**What you will do**
Copy only what runs from the line containing "The image size is (726, 483)." through the end of the material below, line for line, with both ends included.

++++

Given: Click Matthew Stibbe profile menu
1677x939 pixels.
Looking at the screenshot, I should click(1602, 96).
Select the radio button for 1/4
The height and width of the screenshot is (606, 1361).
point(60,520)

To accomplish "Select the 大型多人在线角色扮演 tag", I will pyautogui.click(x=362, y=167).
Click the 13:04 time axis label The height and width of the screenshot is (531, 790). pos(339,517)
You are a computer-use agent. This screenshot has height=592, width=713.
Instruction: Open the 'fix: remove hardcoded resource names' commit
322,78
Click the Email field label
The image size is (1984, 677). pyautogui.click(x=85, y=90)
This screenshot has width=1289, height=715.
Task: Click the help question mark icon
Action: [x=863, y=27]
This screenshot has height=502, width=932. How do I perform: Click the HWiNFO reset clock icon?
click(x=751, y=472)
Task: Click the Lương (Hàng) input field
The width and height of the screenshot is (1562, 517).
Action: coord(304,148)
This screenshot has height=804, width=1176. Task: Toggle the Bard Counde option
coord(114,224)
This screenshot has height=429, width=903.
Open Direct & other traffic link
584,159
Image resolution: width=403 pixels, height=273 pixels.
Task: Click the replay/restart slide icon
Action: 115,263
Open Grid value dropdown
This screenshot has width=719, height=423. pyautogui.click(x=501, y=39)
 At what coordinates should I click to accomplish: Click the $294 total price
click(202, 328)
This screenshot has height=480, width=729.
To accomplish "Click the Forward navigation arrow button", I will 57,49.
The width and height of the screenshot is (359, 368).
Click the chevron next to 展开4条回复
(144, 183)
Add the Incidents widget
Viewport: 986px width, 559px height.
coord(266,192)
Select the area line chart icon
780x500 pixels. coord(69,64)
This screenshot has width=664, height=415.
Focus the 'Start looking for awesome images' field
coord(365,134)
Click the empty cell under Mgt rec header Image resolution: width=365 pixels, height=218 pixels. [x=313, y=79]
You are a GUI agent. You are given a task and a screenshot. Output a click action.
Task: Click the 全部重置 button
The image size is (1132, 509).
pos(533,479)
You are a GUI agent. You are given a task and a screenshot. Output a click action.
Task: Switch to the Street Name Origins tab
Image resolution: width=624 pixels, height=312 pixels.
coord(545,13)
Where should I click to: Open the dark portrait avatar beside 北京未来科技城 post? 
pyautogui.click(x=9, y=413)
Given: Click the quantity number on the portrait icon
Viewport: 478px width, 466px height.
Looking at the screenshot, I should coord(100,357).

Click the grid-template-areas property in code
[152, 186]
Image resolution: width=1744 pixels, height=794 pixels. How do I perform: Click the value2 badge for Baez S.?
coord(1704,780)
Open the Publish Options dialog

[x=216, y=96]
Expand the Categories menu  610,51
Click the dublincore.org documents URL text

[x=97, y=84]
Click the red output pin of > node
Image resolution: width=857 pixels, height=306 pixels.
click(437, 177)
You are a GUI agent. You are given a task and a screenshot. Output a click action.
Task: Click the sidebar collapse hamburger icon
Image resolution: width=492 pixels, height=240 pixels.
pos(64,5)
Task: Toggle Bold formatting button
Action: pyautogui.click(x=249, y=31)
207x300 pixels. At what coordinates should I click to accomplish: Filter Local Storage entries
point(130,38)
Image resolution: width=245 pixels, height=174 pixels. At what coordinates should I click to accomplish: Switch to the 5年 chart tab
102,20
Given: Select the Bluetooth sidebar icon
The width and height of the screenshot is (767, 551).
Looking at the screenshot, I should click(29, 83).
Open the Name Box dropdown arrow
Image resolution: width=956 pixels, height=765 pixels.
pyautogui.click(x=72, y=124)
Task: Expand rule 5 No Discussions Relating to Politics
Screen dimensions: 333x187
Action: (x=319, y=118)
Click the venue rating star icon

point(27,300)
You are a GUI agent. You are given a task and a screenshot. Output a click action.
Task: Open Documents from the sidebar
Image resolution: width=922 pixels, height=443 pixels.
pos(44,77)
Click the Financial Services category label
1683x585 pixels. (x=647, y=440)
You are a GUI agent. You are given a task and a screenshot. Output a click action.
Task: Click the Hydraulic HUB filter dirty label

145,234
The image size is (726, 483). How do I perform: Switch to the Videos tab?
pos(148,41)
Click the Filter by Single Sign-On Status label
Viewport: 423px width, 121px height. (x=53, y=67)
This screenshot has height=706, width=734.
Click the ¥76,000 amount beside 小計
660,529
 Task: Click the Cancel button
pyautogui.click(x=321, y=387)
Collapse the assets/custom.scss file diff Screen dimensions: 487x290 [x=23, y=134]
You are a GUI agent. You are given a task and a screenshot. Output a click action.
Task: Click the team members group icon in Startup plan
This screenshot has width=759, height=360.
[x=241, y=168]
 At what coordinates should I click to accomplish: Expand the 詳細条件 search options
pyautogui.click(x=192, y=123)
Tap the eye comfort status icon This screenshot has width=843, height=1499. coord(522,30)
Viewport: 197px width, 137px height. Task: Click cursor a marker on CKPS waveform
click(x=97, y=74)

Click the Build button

++++

**Answer section**
The image size is (726, 483). How do I perform: Switch to the Videos tab?
pos(148,41)
Click the Filter by Single Sign-On Status label
Viewport: 423px width, 121px height. (x=53, y=67)
This screenshot has height=706, width=734.
Click the ¥76,000 amount beside 小計
660,529
 Task: Click the Cancel button
pyautogui.click(x=321, y=387)
Collapse the assets/custom.scss file diff Screen dimensions: 487x290 [x=23, y=134]
You are a GUI agent. You are given a task and a screenshot. Output a click action.
Task: Click the team members group icon in Startup plan
This screenshot has width=759, height=360.
[x=241, y=168]
 At what coordinates should I click to accomplish: Expand the 詳細条件 search options
pyautogui.click(x=192, y=123)
Tap the eye comfort status icon This screenshot has width=843, height=1499. coord(522,30)
Viewport: 197px width, 137px height. Task: Click cursor a marker on CKPS waveform
click(x=97, y=74)

Click the Build button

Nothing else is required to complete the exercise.